Source - Alliance News

Cohort PLC on Thursday said its annual trading performance was better than expected, thanks in part to the war in Ukraine, and expects strong trading in the coming year.

Cohort is a Reading, England-based technology company with six business units serving the defence and security sectors.

Cohort said its trading performance for the year ended April 30 was ‘slightly ahead of expectations on higher revenue’, but did not provide a figure. It reaffirmed that it has returned to growth and expects to report a ‘record’ profit in its upcoming annual results.

The group’s closing order book on April 30 was over £325 million, up from £291.0 million at the same time a year prior. Cohort said this underpinned around £145 million or 84% of consensus market revenue expectations for the current financial year. Total order intake for the year was about £218 million, up from £186.7 million the prior year.

Cohort also on Thursday announced changes to its segmental reporting practice, amalgamating its six business units into two reporting segments. The Communications & Intelligence segment comprises its EID, MASS and MCL businesses, while the Sensors & Effectors segment comprises the Chess, ELAC and SEA units.

Cohort said the new structure would provide a clearer understanding of its underlying performance and provide more scope for expansion as the group continues to grow. It also believes this will simplify future financial reports.

In Communications & Intelligence, Cohort said its continued weak performance in Portugal was offset by strong demand from the UK Ministry of Defence. Meanwhile it said growth was strong across the board in Sensors & Effectors, including increased work at ELAC Sonar on the Italian submarine programme.

Cohort expects continued demand from domestic and overseas customers, due to the ongoing Ukraine conflict and tensions between China and Taiwan fuelling increased investment in defence products and services.

In the current financial year it expects Communications & Intelligence trading in line with the previous year’s.

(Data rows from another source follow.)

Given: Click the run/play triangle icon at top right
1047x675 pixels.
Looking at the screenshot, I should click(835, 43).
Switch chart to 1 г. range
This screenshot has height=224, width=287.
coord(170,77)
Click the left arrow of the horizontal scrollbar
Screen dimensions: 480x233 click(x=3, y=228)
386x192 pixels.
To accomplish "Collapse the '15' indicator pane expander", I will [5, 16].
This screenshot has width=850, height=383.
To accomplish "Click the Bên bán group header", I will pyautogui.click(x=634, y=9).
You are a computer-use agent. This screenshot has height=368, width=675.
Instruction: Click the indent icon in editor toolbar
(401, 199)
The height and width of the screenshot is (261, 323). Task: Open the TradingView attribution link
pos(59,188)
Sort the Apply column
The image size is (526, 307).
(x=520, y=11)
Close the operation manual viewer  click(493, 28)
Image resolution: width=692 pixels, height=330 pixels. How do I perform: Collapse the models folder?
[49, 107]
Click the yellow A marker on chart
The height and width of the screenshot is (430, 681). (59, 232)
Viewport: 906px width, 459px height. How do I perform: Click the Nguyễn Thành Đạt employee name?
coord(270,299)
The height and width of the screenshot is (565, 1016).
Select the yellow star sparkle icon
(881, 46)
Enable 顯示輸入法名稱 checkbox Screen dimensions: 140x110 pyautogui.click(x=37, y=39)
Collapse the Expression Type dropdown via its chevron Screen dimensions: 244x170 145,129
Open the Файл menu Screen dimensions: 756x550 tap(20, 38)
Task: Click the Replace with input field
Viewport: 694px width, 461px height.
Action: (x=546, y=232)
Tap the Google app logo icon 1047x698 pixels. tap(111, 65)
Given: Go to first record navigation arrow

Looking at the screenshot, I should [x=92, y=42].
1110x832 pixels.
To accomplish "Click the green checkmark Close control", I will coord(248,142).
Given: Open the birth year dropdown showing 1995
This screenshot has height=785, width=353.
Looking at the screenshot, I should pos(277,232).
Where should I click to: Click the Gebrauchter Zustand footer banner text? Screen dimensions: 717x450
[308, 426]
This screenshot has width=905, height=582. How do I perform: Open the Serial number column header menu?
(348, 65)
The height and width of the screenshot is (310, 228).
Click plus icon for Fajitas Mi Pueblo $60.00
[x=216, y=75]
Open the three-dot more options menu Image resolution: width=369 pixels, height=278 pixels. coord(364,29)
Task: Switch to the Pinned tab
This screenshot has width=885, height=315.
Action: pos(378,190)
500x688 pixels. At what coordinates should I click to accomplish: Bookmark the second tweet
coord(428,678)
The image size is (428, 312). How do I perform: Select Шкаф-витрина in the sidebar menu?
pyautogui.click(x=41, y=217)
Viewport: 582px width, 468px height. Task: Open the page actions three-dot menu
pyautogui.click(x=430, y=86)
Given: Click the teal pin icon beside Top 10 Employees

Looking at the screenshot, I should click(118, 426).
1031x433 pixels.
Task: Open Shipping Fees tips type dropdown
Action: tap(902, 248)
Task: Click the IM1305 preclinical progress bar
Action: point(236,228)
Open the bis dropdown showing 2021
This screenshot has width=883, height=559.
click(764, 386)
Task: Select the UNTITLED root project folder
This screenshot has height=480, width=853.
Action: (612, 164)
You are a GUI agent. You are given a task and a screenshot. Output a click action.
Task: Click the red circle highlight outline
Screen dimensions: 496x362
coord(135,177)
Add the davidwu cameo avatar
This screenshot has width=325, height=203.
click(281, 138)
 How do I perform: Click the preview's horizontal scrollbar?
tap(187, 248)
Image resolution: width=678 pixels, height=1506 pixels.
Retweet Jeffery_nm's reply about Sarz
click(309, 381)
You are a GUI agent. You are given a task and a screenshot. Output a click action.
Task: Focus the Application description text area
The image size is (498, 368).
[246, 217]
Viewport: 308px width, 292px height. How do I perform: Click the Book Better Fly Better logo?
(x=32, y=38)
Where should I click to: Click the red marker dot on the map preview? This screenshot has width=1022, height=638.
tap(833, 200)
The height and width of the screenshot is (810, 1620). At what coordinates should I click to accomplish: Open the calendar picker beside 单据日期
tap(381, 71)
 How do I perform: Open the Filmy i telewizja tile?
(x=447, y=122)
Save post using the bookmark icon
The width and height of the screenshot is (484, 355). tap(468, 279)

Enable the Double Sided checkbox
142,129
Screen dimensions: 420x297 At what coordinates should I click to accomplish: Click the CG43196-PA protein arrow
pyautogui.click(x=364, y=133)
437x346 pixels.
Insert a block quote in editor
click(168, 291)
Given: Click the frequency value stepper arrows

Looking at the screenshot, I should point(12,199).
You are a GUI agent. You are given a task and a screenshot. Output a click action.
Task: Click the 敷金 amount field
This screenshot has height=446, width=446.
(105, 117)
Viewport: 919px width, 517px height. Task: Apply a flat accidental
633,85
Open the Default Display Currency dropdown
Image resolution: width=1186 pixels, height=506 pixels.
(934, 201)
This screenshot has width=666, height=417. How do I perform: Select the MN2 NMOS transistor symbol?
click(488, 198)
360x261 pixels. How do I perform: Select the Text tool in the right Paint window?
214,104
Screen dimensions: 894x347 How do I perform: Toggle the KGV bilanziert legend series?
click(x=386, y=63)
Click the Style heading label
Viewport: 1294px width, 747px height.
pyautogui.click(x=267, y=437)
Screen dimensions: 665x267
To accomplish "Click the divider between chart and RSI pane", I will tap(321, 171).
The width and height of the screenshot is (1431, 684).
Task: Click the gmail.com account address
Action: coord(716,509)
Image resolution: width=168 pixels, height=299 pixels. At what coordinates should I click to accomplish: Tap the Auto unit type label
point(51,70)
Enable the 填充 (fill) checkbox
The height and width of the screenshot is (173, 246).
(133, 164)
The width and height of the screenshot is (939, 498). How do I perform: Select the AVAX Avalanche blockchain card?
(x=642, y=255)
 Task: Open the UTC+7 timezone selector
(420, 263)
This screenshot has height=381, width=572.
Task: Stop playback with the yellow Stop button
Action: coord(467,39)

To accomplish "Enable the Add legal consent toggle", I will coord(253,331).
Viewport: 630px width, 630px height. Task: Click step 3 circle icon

Cohort also anticipates growth in Sensors & Effectors due to the Chess business’ improving performance and increased delivery of systems for naval customers.

‘Cohort’s performance was slightly above our expectations for the year,’ commented Chief Executive Andrew Thomis. ‘Strong order intake, record closing order book and strong closing net funds provided a good start to the new financial year, and we expect to continue our organic growth in 2023/24 and beyond.’

Shares in Cohort were up 3.3% at 520.00 pence in London on Thursday.